Beyond the monthly premiums, there would also be impacts on reimbursable expenses. Many patients taking the drug, including those who have purchased Medicare Advantage plans from private insurers, could face thousands of dollars in user fees. The maximum could reach around $ 11,500, the researchers estimated.
This upper bound cost of patient budgets would translate to nearly 40% of the estimated median income of $ 29,650 for Medicare beneficiaries.
“Because Aduhelm is not a cure for Alzheimer’s disease, patients could bear these annual costs over several years,” the report notes.
Biogen, which developed the Alzheimer’s drug with Japanese company Eisai Co., said earlier this week that it expects gradual adoption, not a sharp “hockey stick” spike.
Biogen set the drug’s price after extensive research, said Chirfi Guindo, global product manager at Biogen.
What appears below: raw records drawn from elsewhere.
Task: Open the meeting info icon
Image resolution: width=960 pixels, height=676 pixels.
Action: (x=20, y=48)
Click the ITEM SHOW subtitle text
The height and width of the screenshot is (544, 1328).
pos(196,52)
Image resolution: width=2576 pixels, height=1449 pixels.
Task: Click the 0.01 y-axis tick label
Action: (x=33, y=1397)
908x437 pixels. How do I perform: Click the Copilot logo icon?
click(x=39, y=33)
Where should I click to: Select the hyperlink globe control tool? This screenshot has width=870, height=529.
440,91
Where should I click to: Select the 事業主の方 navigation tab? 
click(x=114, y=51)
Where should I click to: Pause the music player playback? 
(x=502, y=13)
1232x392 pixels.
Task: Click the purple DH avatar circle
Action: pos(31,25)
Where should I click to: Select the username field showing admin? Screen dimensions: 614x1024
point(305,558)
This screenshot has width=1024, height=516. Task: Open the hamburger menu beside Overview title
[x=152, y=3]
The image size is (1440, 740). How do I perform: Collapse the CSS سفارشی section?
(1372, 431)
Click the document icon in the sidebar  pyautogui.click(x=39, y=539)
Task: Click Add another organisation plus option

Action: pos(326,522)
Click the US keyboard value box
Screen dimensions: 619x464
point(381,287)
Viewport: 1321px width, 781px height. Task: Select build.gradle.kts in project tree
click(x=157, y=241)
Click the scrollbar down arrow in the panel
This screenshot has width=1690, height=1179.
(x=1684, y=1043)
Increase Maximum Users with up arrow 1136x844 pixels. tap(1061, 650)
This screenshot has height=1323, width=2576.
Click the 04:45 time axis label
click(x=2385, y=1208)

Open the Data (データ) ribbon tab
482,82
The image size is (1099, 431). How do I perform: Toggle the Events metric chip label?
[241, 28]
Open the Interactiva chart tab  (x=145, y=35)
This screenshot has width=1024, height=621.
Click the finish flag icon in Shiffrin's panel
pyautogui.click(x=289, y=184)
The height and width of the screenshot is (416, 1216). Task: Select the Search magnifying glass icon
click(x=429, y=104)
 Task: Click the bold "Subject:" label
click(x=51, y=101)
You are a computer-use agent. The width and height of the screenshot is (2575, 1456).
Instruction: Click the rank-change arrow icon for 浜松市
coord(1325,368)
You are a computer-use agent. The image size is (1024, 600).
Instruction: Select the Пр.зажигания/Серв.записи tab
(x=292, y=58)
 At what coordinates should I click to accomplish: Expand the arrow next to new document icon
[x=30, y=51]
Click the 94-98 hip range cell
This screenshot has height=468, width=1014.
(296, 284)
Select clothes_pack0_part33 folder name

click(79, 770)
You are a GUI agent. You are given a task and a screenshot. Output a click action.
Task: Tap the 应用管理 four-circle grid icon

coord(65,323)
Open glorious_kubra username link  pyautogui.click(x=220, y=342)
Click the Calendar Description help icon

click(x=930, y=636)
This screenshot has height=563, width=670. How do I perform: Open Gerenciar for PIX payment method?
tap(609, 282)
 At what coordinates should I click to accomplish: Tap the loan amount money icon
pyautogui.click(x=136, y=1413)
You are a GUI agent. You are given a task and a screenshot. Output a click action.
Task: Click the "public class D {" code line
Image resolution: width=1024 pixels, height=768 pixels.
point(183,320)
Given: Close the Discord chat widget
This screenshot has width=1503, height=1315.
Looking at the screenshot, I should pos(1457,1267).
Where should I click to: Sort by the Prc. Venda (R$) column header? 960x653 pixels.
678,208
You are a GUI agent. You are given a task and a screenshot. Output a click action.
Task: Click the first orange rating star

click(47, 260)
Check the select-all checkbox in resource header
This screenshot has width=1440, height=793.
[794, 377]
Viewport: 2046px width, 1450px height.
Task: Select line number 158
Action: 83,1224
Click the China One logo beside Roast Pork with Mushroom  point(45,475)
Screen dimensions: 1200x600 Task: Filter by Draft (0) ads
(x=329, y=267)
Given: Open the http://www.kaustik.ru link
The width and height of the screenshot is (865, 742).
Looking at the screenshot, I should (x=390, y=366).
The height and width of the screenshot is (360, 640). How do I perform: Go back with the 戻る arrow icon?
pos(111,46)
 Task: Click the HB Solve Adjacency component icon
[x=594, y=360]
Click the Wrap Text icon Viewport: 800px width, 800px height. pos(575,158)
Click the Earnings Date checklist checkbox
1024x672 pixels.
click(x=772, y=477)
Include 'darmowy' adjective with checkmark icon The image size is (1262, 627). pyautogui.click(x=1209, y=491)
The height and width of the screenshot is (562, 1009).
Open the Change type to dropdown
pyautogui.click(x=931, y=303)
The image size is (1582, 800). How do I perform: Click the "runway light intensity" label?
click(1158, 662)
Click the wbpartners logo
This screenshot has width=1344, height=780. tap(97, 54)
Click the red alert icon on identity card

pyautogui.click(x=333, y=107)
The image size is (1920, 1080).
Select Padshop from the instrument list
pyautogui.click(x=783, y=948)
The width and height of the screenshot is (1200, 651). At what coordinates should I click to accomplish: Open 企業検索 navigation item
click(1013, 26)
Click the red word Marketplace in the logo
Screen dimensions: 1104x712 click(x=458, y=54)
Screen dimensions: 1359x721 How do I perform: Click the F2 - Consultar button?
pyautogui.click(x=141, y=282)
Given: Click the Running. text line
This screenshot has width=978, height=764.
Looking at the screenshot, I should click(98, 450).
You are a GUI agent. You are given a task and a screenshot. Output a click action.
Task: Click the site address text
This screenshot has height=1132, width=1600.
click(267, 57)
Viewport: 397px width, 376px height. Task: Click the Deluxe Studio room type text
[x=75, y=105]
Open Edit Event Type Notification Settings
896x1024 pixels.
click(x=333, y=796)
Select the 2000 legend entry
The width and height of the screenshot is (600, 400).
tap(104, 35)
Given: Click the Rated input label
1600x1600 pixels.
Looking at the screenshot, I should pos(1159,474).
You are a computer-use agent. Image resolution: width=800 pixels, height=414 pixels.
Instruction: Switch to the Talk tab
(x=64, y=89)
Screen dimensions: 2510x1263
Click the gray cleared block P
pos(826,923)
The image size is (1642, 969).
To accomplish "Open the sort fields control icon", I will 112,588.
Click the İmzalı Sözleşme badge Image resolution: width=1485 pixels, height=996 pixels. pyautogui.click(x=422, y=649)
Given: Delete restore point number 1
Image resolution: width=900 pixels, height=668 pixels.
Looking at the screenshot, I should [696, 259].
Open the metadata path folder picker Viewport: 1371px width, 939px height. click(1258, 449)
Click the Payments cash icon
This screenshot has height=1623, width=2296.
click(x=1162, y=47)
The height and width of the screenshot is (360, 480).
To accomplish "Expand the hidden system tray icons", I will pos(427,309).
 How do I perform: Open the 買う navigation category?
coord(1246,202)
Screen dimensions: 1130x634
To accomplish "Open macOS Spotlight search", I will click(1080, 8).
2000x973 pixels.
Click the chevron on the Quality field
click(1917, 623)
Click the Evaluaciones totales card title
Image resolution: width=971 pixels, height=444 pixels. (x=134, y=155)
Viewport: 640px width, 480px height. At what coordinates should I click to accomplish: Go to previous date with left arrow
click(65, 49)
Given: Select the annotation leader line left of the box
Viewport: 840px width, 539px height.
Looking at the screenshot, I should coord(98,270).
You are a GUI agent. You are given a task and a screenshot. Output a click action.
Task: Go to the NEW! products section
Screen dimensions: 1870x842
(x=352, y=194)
Biogen has made a commitment not to increase its prices for four years.
Guindo said the company has looked at the prices of drugs advanced to treat cancer and other complex conditions. “We rated Aduhelm at about a third of the level of cancer immunotherapies,” he said on a teleconference this week. “So we see it as a really responsible price and we see it as a sustainable price for the system.”
Medicare has a review process known as National Coverage Determination to assess new treatments that could have far-reaching implications for the program. Officials have yet to say how the program will play out with Aduhelm. Medicare may set conditions to cover the drug, depending on its clinical effectiveness.
The program covers more than 60 million people, including those 65 and over, as well as people with disabilities or severe kidney disease. Medicare spending is approaching $ 1 trillion per year.